2008 . new paintings . foreword . nicholas usherwood . the stour gallery
2008 new paintings the stour gallery
foreword nicholas usherwood
Cup-cakes on a plate, plums in a white bowl, a house on a bare hill or a solitary white chair in a darkened room- Jessica Cooper’s spare, apparently laconic images, often no more than a cluster of painted lines drawn on an otherwise empty white canvas make for arresting, almost graphic, singularity that immediately demands our attention. But, unlike so many attention-seeking people or objects in real life, the “conversation“ we then proceed to have with these paintings turns out to be a great deal more interesting and illuminating than anything we could possibly have imagined, these simple, almost everyday and often remarkably ordinary objects and landscapes somehow becoming invested with a density of significance that their wittily tangential titles serve both to underscore and make even more ambiguous still.

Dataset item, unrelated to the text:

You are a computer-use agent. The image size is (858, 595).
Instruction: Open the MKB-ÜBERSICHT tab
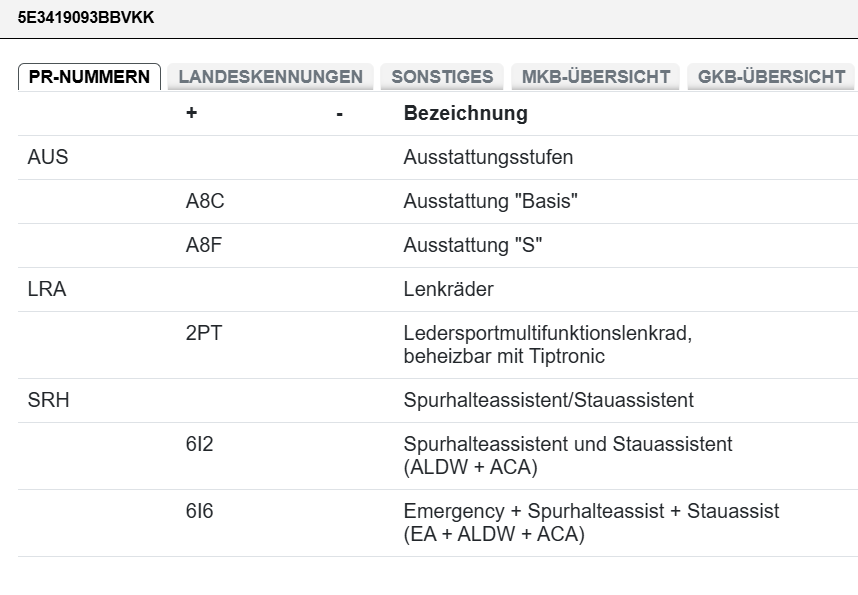tap(595, 77)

The cup-cakes, for example, are entitled “Solidarity“, the chair “I’m Glad You Stayed“, the house on the hill “Those Old Familiar Places“, in the process of naming the artist making it quite clear that these paintings are the ‘containers‘ of a whole range of intensely personal feelings, emotions and memories.

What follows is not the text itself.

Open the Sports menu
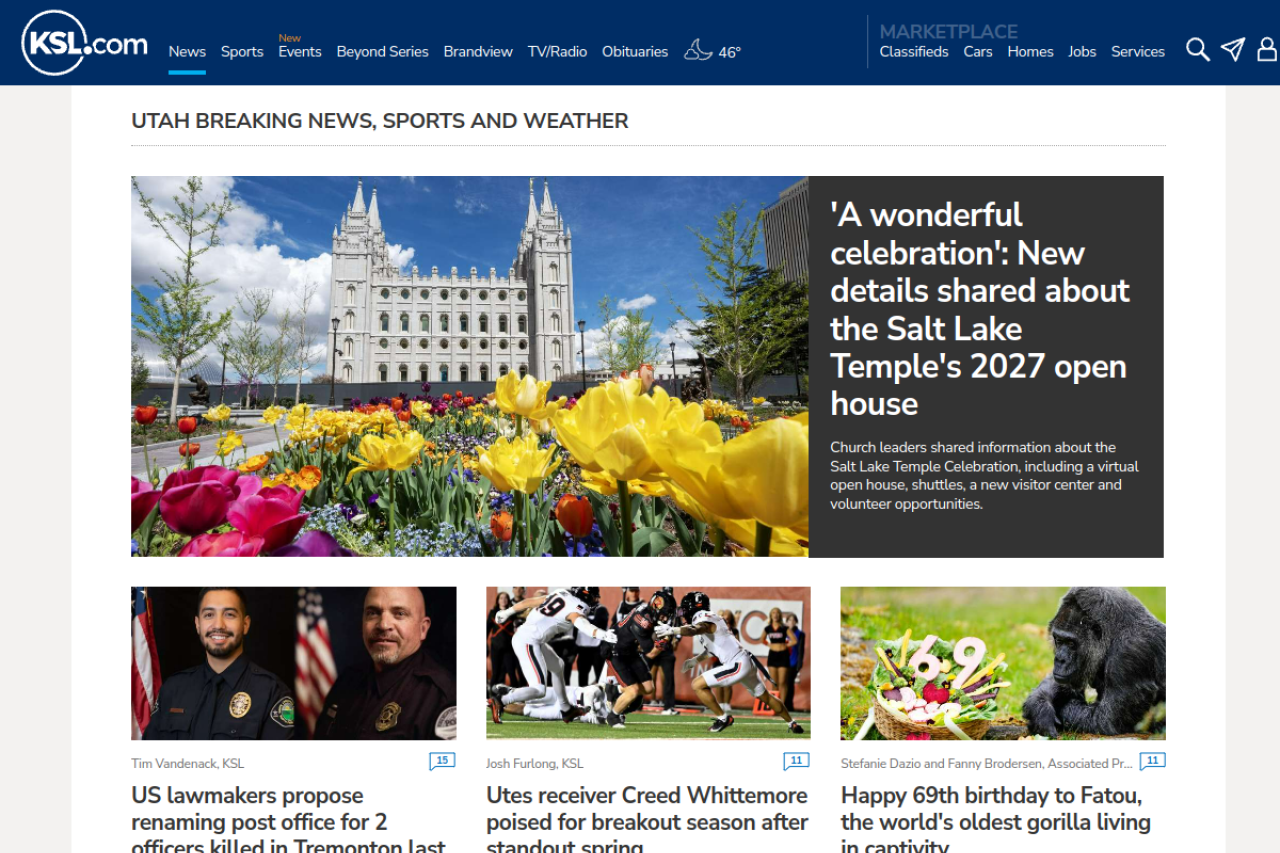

They are also very much about a sense of place; having been brought up and spent most of her early life in a remote hamlet perched between the moors and rugged cliffs of North Penwith in the far west of Cornwall and now living, with a young family of her own, just a few miles down the road from there, the place is very much in her blood. Quite simply such knowledge gives her the courage to deal in the understated and easily overlooked aspects of an often overwhelmingly imposing and dramatic landscape (and, it has to be said, with the district now awash with artists, visually cliché-ridden!) with the kind of minimalist boldness that becomes such an innate part of their touching and thoughtful power. Thus, if questioned as to why the sea seemingly never makes an appearance in her paintings, she answers, with absolute truth, that it is everywhere in the paintings-not only in the dark horizons of “Finding You“ and “Those Old Familiar Places“ but also in those luminous white voids of canvas that lie behind such still life subjects as “Bare Faced Boredom“ and “Driven White“. In the same way there are no figures in any of the paintings; there is no need, for human lives and relationships are felt everywhere in these works. For this she feels she owes much to her training in the printmaking department at Goldsmiths, the layering and taking off of surfaces involved in screen-printing particularly, having much to do with the kind of intuitive paring down of images here. In her subtle hands less thus really does become very much more, the objects a quietly poetic metaphor for human existence.